Code to scrape and parse data from Bharat Broadband Network Limited site - https://bbnl.nic.in/
Tested with python version 3.9.4
Python requirements are in the requirements.txt
file. Run pip install -r requirements.txt
to install the requirements.
Alternatively use the Dockerfile
to run using run.sh
./run.sh python scrape.py <args>
usage: scrape.py [-h] [-c COMP [COMP ...]] [-n NO_COMP [NO_COMP ...]] [-a ACTION [ACTION ...]] [-p NUM_PARALLEL] [-l {DEBUG,INFO,WARNING,ERROR,CRITICAL}]
optional arguments:
-h, --help show this help message and exit
-c COMP [COMP ...], --comp COMP [COMP ...]
component to work on, should be one of dict_keys(['active_gps', 'status_active_gps', 'block_connected_gps', 'block_graphs', 'locations', 'implementers', 'panchayats',
'planned_nofn'])
-n NO_COMP [NO_COMP ...], --no-comp NO_COMP [NO_COMP ...]
component to skip, should be one of dict_keys(['active_gps', 'status_active_gps', 'block_connected_gps', 'block_graphs', 'locations', 'implementers', 'panchayats',
'planned_nofn'])
-a ACTION [ACTION ...], --action ACTION [ACTION ...]
action to execute, one of ['list', 'scrape', 'parse']
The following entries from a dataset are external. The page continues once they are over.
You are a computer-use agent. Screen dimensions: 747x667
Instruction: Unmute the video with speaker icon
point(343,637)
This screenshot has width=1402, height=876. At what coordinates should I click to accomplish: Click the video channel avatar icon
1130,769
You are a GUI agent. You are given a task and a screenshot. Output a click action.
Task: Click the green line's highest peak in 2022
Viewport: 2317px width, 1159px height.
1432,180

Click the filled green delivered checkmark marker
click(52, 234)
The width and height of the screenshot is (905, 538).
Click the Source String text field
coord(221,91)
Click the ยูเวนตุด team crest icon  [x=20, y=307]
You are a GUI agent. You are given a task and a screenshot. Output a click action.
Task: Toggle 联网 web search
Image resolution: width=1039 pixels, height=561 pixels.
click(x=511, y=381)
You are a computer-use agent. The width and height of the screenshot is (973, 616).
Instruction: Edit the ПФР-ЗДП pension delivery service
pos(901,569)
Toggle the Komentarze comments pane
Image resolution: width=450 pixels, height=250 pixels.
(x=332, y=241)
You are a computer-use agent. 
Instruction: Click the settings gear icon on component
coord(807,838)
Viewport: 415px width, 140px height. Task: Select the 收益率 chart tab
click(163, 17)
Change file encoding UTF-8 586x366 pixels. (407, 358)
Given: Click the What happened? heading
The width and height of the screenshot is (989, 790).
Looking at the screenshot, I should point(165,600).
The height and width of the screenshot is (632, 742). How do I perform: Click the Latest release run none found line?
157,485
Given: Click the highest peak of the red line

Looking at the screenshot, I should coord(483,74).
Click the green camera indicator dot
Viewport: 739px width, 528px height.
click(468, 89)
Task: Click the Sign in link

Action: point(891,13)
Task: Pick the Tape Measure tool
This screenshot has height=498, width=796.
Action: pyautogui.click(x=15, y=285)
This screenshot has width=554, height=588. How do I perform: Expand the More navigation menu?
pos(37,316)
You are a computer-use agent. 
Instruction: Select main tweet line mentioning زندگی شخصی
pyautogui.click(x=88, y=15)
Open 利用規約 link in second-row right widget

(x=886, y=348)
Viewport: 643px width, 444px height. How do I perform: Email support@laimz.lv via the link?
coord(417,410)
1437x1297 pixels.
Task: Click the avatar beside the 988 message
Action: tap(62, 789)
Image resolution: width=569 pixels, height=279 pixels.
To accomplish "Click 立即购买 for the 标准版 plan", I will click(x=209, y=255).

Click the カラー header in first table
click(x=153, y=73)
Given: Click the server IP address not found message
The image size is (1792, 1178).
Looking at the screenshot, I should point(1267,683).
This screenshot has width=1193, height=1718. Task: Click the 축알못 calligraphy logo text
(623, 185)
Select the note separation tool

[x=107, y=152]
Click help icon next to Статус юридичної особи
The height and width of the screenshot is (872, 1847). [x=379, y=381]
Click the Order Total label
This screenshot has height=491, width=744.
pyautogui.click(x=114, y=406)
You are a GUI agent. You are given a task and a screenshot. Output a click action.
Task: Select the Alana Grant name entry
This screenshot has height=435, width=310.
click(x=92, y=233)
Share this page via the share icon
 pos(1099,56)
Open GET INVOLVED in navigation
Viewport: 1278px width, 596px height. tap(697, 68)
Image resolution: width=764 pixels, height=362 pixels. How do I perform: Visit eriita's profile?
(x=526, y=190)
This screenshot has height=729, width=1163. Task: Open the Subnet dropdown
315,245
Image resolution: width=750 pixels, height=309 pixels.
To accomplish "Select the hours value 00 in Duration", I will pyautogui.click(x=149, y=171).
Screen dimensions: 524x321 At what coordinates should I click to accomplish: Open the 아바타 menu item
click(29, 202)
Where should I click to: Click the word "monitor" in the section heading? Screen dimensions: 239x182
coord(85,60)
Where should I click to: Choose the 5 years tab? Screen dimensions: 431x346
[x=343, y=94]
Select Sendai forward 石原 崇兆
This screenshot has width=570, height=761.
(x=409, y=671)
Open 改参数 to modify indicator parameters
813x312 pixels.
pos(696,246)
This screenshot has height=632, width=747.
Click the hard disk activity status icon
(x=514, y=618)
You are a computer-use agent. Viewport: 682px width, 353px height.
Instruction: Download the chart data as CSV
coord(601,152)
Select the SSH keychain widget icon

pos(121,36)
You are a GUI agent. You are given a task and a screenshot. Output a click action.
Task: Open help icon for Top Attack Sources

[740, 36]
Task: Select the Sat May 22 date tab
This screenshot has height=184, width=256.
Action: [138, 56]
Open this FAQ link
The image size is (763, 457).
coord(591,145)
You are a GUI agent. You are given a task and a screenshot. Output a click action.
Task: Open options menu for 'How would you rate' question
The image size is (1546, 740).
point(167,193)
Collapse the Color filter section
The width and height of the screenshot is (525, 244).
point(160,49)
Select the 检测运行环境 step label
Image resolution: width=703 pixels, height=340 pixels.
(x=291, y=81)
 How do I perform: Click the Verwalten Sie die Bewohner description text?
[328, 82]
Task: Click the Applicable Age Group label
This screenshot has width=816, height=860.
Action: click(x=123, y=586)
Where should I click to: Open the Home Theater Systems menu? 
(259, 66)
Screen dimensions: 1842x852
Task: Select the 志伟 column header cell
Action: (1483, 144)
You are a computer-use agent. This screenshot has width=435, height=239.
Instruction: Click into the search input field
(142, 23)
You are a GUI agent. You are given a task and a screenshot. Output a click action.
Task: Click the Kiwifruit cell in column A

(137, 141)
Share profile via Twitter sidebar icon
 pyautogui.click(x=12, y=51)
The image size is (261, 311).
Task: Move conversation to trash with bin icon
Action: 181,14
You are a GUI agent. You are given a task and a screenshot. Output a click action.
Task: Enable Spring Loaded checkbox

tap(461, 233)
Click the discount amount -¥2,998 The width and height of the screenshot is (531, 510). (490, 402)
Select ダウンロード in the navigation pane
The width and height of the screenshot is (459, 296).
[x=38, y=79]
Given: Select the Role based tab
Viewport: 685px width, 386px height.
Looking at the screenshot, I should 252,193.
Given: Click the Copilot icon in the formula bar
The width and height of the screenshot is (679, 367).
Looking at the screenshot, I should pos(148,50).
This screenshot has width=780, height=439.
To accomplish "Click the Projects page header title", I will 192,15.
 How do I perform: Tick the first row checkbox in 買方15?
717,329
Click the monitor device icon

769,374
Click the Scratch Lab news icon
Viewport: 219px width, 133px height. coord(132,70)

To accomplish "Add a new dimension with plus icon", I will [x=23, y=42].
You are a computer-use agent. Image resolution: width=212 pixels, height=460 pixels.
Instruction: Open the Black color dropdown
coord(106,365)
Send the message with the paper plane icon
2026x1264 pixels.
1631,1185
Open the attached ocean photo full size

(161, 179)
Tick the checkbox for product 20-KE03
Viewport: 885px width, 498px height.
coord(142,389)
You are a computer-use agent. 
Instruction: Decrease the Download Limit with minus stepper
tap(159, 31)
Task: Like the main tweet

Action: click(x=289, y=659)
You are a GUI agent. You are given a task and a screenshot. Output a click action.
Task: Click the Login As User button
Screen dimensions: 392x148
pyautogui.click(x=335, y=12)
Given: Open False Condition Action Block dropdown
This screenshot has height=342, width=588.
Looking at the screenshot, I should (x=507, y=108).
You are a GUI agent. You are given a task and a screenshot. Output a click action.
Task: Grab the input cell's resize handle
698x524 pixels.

-p NUM_PARALLEL, --num-parallel NUM_PARALLEL
number of parallel processes to use
-l {DEBUG,INFO,WARNING,ERROR,CRITICAL}, --log-level {DEBUG,INFO,WARNING,ERROR,CRITICAL}
Set the logging level
Sample Usage:
./run.sh python scrape.py -l INFO -c status_active_gps -p 10
This is a WIP.